# Sub. needs work 15+ years snowplowing Naperville area



## naperman (Oct 15, 2010)

I'm looking for work with good company in naperville area or surrounding town call 1 630 263-1063 todd plowed for15+ years.


----------



## chitown sparky (Sep 24, 2009)

might want to try KCG management think they are looking for plowers in that area


----------



## naperman (Oct 15, 2010)

KCG a good company to work for? pay on time?


----------



## chitown sparky (Sep 24, 2009)

I am going to work for them this year and so is a couple others from here you can look up there web site KCG MGT LLC


----------



## Dlongerman (Nov 6, 2008)

yes good company pay every 2 weeks, certified pay rolls through the government because they have schools. use the "SEARCH" tool and u can gather lots of information very quickly.


----------



## AEI (Nov 1, 2009)

Only thing I could dig up on the search feature was this cluster of a thread...kcg only has 3 posts. Maybe another user name?

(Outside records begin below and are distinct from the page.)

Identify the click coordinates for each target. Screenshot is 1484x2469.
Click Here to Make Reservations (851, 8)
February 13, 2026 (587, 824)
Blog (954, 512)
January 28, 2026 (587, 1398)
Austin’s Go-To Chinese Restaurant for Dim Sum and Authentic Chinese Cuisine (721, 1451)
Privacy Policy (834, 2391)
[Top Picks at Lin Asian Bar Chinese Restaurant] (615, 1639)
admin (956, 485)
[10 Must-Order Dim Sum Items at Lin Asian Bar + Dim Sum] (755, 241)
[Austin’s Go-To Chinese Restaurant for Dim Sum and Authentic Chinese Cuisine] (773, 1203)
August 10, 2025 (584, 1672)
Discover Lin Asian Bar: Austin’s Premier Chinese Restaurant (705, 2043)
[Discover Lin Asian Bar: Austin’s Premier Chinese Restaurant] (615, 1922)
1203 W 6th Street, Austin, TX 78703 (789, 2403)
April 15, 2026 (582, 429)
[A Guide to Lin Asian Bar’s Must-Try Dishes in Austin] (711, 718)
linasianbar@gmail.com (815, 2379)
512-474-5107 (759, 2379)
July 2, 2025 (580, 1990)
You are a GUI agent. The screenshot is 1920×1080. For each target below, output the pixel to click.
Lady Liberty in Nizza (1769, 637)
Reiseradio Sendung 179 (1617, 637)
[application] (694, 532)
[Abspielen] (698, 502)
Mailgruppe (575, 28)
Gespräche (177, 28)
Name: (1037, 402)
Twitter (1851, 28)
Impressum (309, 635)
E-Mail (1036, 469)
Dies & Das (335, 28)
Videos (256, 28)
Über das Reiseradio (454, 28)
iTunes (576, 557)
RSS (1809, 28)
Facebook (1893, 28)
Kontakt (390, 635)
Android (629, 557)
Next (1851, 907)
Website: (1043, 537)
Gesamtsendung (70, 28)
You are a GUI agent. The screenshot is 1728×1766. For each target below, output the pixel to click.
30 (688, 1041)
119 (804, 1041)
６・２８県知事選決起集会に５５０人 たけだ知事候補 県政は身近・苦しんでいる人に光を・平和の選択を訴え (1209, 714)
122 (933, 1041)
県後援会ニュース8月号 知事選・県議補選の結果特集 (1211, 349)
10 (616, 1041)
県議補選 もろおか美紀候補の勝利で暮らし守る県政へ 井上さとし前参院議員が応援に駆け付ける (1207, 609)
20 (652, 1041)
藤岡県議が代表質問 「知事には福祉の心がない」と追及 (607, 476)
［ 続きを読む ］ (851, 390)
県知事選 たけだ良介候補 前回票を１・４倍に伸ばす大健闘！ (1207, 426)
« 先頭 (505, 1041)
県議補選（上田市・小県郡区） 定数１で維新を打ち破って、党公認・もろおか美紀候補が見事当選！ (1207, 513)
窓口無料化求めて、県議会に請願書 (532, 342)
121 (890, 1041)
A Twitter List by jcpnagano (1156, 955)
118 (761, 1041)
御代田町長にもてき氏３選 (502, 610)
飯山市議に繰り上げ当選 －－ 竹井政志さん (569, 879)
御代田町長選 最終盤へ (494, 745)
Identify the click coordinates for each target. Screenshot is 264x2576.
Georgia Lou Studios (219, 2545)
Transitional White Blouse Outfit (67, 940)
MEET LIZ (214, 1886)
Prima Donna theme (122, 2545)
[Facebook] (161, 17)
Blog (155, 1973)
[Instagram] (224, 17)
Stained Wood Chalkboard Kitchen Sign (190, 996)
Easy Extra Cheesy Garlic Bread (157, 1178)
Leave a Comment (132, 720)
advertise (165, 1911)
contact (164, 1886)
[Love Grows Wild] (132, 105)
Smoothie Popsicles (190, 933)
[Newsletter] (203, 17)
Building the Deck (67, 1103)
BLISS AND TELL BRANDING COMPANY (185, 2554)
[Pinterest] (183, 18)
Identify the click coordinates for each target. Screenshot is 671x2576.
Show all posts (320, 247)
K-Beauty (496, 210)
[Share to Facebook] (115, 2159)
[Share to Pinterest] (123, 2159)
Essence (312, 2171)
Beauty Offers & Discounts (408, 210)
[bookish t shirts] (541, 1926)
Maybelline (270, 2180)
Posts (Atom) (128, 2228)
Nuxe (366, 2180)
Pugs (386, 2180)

http://www.plowsite.com/showthread.php?t=104892

not sure if it helps or now lol.


----------



## naperman (Oct 15, 2010)

*Thanks*

Thanks guys i also worked for mike lorenzo last year i plowed five lots payed me what he owed me but also had to chase checks last one bounced he would not return calls or answer phone but i didnt give up found addresses online and started looking for him finally got check just sucks when you work and do a good job and have to chase your money down! I'm gonna work for Mark at KCG Management this year hope all goes well !!!ussmileyflag


----------



## Dodge Plow Pwr (Dec 7, 2007)

We are working for mark @ KCG as well this year. Let it snow brother......:waving:


----------